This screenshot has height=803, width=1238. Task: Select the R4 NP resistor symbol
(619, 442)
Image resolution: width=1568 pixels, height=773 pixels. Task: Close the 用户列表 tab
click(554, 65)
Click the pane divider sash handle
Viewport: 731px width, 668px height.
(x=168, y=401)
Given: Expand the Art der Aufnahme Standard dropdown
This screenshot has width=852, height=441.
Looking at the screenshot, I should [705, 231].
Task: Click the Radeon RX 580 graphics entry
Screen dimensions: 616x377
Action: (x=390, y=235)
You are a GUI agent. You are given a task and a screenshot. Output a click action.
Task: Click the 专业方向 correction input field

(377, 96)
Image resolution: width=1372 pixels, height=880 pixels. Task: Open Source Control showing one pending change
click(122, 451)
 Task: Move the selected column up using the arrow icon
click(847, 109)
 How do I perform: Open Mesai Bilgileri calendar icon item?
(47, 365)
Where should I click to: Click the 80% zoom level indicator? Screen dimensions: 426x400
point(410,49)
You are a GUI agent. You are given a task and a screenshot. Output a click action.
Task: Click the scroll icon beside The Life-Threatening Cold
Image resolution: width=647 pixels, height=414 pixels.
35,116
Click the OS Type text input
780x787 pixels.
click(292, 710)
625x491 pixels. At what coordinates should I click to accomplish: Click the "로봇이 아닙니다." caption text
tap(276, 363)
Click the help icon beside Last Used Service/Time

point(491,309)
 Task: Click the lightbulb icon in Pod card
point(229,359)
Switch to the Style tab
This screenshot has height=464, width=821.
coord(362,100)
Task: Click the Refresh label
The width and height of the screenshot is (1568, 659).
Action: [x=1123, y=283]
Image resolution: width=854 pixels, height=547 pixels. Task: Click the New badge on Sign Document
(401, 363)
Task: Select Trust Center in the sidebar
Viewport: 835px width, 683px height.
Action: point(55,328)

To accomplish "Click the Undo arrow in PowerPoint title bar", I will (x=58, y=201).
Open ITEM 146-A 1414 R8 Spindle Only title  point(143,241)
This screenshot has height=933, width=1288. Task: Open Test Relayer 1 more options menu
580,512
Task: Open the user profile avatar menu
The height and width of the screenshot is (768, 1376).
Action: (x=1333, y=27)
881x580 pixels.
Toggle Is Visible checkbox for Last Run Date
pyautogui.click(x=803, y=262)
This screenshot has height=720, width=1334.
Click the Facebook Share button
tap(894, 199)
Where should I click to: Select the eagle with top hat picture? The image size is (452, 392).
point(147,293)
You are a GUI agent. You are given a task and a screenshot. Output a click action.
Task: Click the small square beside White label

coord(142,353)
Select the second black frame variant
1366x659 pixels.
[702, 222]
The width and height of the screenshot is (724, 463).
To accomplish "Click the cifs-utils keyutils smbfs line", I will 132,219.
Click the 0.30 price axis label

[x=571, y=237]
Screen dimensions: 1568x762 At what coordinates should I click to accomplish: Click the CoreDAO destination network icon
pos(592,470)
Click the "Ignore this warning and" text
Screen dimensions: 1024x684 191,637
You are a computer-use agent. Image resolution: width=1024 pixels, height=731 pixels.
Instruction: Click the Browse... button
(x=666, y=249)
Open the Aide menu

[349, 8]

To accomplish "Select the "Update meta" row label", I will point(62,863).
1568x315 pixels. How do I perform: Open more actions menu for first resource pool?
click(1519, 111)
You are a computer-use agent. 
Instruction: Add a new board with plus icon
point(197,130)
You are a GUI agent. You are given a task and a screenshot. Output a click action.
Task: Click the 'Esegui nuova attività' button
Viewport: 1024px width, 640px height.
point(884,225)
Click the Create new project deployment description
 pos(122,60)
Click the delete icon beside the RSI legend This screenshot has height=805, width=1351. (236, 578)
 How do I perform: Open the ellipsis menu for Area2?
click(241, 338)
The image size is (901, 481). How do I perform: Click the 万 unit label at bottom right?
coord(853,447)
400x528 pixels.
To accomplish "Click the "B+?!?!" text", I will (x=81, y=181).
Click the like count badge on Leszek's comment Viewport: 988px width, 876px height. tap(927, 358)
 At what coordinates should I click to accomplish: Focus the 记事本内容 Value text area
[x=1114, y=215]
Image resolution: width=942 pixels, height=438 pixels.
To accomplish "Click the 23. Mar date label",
☆ ☆ ☆
= Problem to solve =
Letter for letter, copy all of the entries above.

= Expected answer =
This screenshot has height=803, width=1238. Task: Select the R4 NP resistor symbol
(619, 442)
Image resolution: width=1568 pixels, height=773 pixels. Task: Close the 用户列表 tab
click(554, 65)
Click the pane divider sash handle
Viewport: 731px width, 668px height.
(x=168, y=401)
Given: Expand the Art der Aufnahme Standard dropdown
This screenshot has width=852, height=441.
Looking at the screenshot, I should [705, 231].
Task: Click the Radeon RX 580 graphics entry
Screen dimensions: 616x377
Action: (x=390, y=235)
You are a GUI agent. You are given a task and a screenshot. Output a click action.
Task: Click the 专业方向 correction input field

(377, 96)
Image resolution: width=1372 pixels, height=880 pixels. Task: Open Source Control showing one pending change
click(122, 451)
 Task: Move the selected column up using the arrow icon
click(847, 109)
 How do I perform: Open Mesai Bilgileri calendar icon item?
(47, 365)
Where should I click to: Click the 80% zoom level indicator? Screen dimensions: 426x400
point(410,49)
You are a GUI agent. You are given a task and a screenshot. Output a click action.
Task: Click the scroll icon beside The Life-Threatening Cold
Image resolution: width=647 pixels, height=414 pixels.
35,116
Click the OS Type text input
780x787 pixels.
click(292, 710)
625x491 pixels. At what coordinates should I click to accomplish: Click the "로봇이 아닙니다." caption text
tap(276, 363)
Click the help icon beside Last Used Service/Time

point(491,309)
 Task: Click the lightbulb icon in Pod card
point(229,359)
Switch to the Style tab
This screenshot has height=464, width=821.
coord(362,100)
Task: Click the Refresh label
The width and height of the screenshot is (1568, 659).
Action: [x=1123, y=283]
Image resolution: width=854 pixels, height=547 pixels. Task: Click the New badge on Sign Document
(401, 363)
Task: Select Trust Center in the sidebar
Viewport: 835px width, 683px height.
Action: point(55,328)

To accomplish "Click the Undo arrow in PowerPoint title bar", I will (x=58, y=201).
Open ITEM 146-A 1414 R8 Spindle Only title  point(143,241)
This screenshot has height=933, width=1288. Task: Open Test Relayer 1 more options menu
580,512
Task: Open the user profile avatar menu
The height and width of the screenshot is (768, 1376).
Action: (x=1333, y=27)
881x580 pixels.
Toggle Is Visible checkbox for Last Run Date
pyautogui.click(x=803, y=262)
This screenshot has height=720, width=1334.
Click the Facebook Share button
tap(894, 199)
Where should I click to: Select the eagle with top hat picture? The image size is (452, 392).
point(147,293)
You are a GUI agent. You are given a task and a screenshot. Output a click action.
Task: Click the small square beside White label

coord(142,353)
Select the second black frame variant
1366x659 pixels.
[702, 222]
The width and height of the screenshot is (724, 463).
To accomplish "Click the cifs-utils keyutils smbfs line", I will 132,219.
Click the 0.30 price axis label

[x=571, y=237]
Screen dimensions: 1568x762 At what coordinates should I click to accomplish: Click the CoreDAO destination network icon
pos(592,470)
Click the "Ignore this warning and" text
Screen dimensions: 1024x684 191,637
You are a computer-use agent. Image resolution: width=1024 pixels, height=731 pixels.
Instruction: Click the Browse... button
(x=666, y=249)
Open the Aide menu

[349, 8]

To accomplish "Select the "Update meta" row label", I will point(62,863).
1568x315 pixels. How do I perform: Open more actions menu for first resource pool?
click(1519, 111)
You are a computer-use agent. 
Instruction: Add a new board with plus icon
point(197,130)
You are a GUI agent. You are given a task and a screenshot. Output a click action.
Task: Click the 'Esegui nuova attività' button
Viewport: 1024px width, 640px height.
point(884,225)
Click the Create new project deployment description
 pos(122,60)
Click the delete icon beside the RSI legend This screenshot has height=805, width=1351. (236, 578)
 How do I perform: Open the ellipsis menu for Area2?
click(241, 338)
The image size is (901, 481). How do I perform: Click the 万 unit label at bottom right?
coord(853,447)
400x528 pixels.
To accomplish "Click the "B+?!?!" text", I will (x=81, y=181).
Click the like count badge on Leszek's comment Viewport: 988px width, 876px height. tap(927, 358)
 At what coordinates should I click to accomplish: Focus the 记事本内容 Value text area
[x=1114, y=215]
Image resolution: width=942 pixels, height=438 pixels.
To accomplish "Click the 23. Mar date label",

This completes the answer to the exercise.